| What to produce |
Please check each statement below against the release on the Rite Aid fraud charges and answer yes or no, quoting the exact words of the release that decide it. 1. Rite Aid had to restate its pre-tax income by $2.3 billion. 2. The Securities and Exchange Commission announced the criminal charges. 3. Timothy Noonan was Rite Aid's former Chief Financial Officer.

| Passage given |

>>>

SEC Announces Fraud Charges Against Former Rite Aid Senior Management
FOR IMMEDIATE RELEASE
Washington, D.C., June 21, 2002 -- The Securities and Exchange Commission today filed accounting fraud charges against several former senior executives of Rite Aid Corp. The U. S. Attorney for the Middle District of Pennsylvania simultaneously announced related criminal charges.
The Commission's complaint charges former CEO Martin Grass, former CFO Frank Bergonzi and former Vice Chairman Franklin Brown with conducting a wide-ranging accounting fraud scheme. The complaint alleges that Rite Aid overstated its income in every quarter from May 1997 to May 1999, by massive amounts. When the wrongdoing was ultimately discovered, Rite Aid was forced to restate its pre-tax income by $2.3 billion and net income by $1.6 billion, the largest restatement ever recorded. The complaint also charges that Grass caused Rite Aid to fail to disclose several related-party transactions, in which Grass sought to enrich himself at the expense of Rite Aid's shareholders. Finally, the Commission alleges that Grass fabricated Finance Committee minutes for a meeting that never occurred, in connection with a corporate loan transaction.
The Commission is seeking disgorgement of annual bonuses and imposition of civil penalties against Grass, Bergonzi and Brown. The Commission also seeks an order permanently enjoining each defendant from violating the securities laws and barring each of them from serving as an officer or director of a public company. The Commission also announced settled administrative cease-and-desist proceedings against Rite Aid and against Timothy Noonan, the company's former Chief Operating Officer.

<<<

| Listing |
>>>

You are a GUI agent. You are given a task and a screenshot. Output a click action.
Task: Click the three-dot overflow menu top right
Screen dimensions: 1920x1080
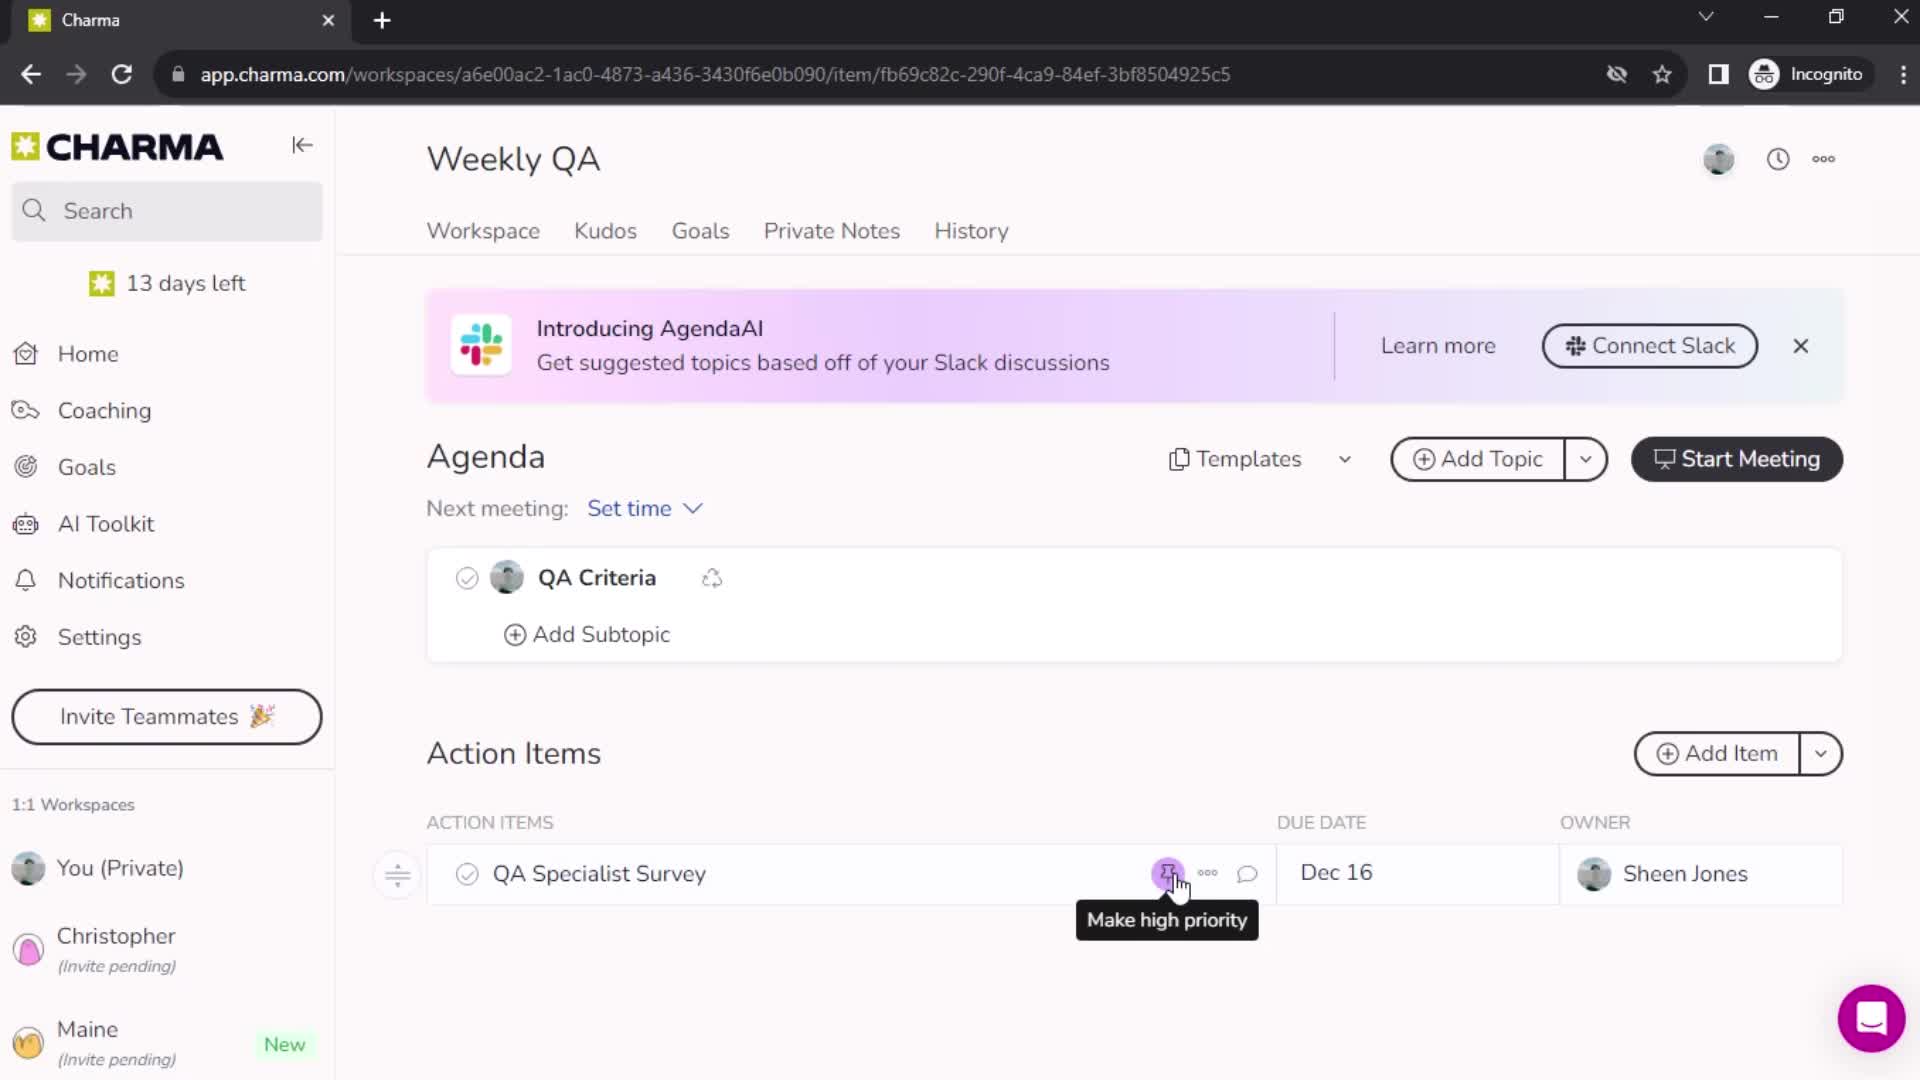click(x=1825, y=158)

<<<
>>>

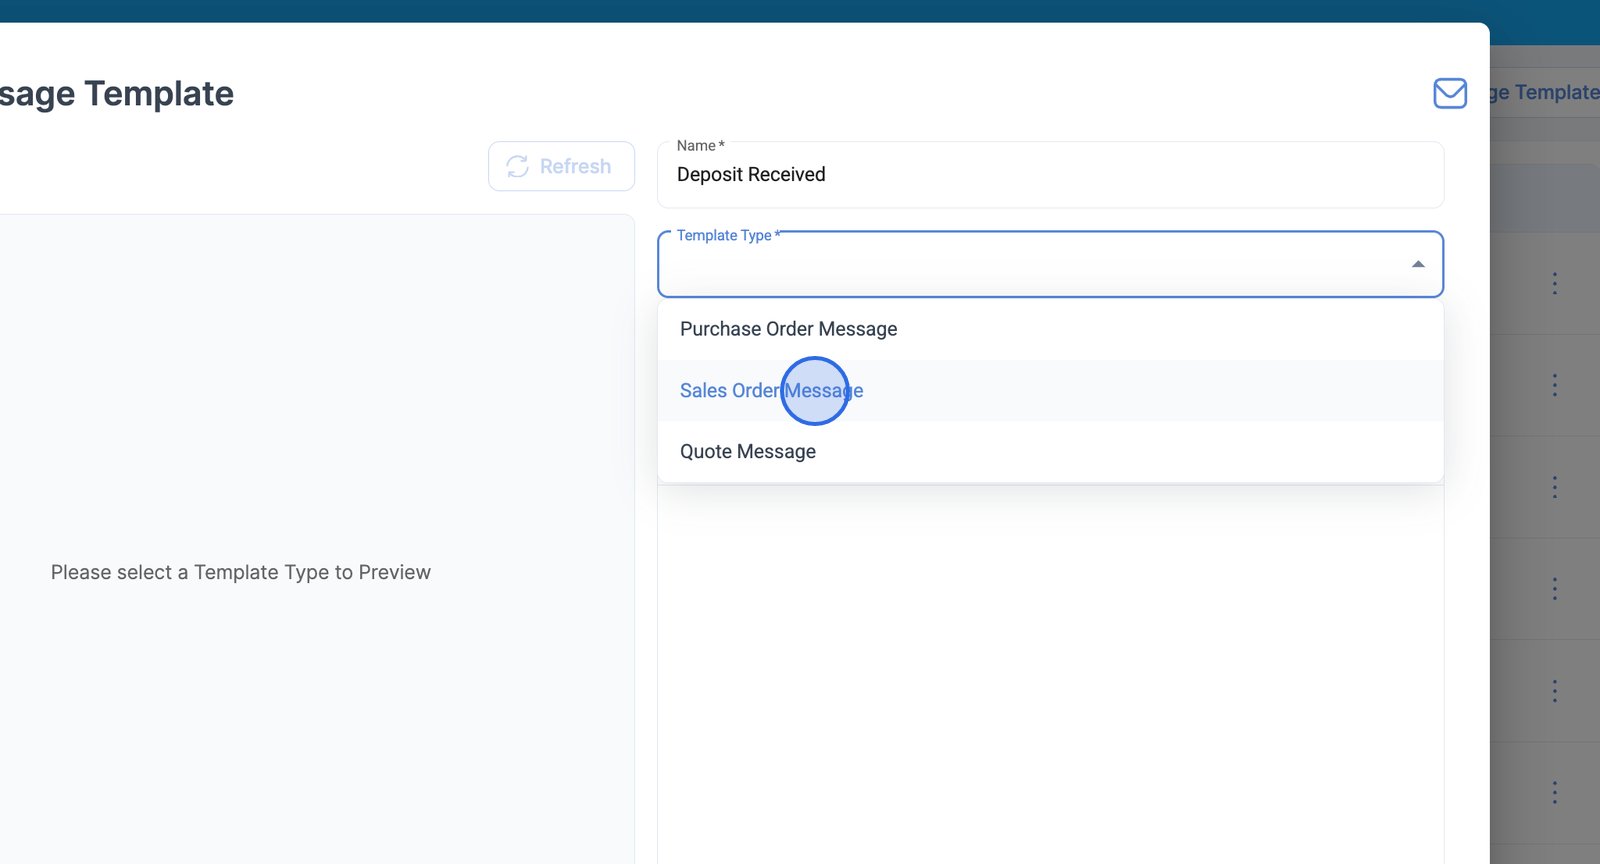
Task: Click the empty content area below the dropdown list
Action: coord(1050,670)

<<<

| Result |
1. Yes: "Rite Aid was forced to restate its pre-tax income by $2.3 billion"
2. No: "The U. S. Attorney for the Middle District of Pennsylvania simultaneously announced related criminal charges."
3. No: "Timothy Noonan, the company's former Chief Operating Officer"